The county also argues that the trial court was without authority or capacity to quiet title in plaintiff, a contract purchaser, because the legal title holder, the seller, is a necessary party but was not joined in the action to quiet title. We agree. As contract purchaser, plaintiff has an equitable interest in the land affected by the right-of-way. If the title to the right-of-way were quieted in plaintiff and if he were to default, the ownership status of the right-of-way would be unclear. Plaintiff would retain title to the right-of-way against the county, but the vendor could still be subject to the county’s purported interest. Further litigation might be necessary. A legal title holder of property subject to a railroad right-of-way is a necessary party under ORCP 29A in an action to quiet title to a right-of-way brought by a contract purchaser of that property. See State ex rel Dept. of Trans, v. Tolke, 36 Or App 751, 753 n 2, 586 P2d 791 (1978), rev den 286 Or 149 (1979). Therefore, we reverse and remand for proceedings consistent with this opinion.
Reversed and remanded for joinder of all necessary parties and any further proceedings that may be necessary.
No tax records or assessor’s reports are in the trial record. The strip in question has always been on the tax rolls and has at no time been exempted as county property.
ORS 93.120 provides in part:
“* * * Any conveyance of real estate passes all the estate of the grantor, unless the intent to pass a lesser estate appears by express terms, or is necessarily implied in the terms of the grant.”
Nonetheless, a dictum in the case is worth noting:
“* * * [T]he courts have had little difficulty, where a railroad company is the grantee, in declaring that the instrument creates only an easement whenever the grant is a use to be made of the property, usually, but not invariably, described as for use as a right-of-way in the grant.” 206 Or at 630.
In Bouche the court set out six factors useful in determining whether a conveyance passed title in fee or merely created an easement.

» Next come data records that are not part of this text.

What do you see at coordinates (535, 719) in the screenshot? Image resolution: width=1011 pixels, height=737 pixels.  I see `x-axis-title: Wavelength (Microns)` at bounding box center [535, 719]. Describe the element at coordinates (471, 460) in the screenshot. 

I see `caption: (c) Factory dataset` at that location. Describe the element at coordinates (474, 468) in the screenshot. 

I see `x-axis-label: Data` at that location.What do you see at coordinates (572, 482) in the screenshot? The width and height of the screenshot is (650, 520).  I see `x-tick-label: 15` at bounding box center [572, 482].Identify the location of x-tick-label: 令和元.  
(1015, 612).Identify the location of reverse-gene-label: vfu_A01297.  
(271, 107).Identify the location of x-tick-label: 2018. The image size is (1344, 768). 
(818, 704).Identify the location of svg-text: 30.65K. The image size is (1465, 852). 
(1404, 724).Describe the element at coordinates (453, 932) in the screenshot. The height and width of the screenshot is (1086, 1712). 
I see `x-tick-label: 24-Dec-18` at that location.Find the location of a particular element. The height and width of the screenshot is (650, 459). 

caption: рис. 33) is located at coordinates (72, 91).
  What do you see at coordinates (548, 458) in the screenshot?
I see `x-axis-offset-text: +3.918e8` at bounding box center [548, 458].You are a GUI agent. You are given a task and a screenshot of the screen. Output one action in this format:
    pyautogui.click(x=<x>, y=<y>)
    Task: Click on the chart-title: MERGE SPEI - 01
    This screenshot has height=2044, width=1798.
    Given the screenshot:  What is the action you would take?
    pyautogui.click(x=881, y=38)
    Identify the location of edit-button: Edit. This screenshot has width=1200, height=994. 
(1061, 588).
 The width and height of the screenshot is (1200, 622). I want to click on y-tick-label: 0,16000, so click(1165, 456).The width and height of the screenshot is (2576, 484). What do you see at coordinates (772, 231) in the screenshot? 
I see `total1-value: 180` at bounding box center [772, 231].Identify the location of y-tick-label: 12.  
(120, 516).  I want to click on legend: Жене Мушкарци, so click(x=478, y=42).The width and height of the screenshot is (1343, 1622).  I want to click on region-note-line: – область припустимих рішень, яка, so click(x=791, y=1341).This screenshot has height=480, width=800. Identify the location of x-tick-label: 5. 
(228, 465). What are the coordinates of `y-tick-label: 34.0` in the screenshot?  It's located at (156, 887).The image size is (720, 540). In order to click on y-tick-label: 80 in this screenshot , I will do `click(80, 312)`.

The court held that a conveyance passes title in fee when “[t]he conveyance is not entitled (1) a ‘right of way *202deed’; (2) the granting clause conveys land, not a right; (3) the consideration was substantial * * *; (4) there is no reverter provided for; (5) the words ‘over and across the lands of the grantors’ do not appear; and (6) the land conveyed is described with precision.” 206 Or at 631.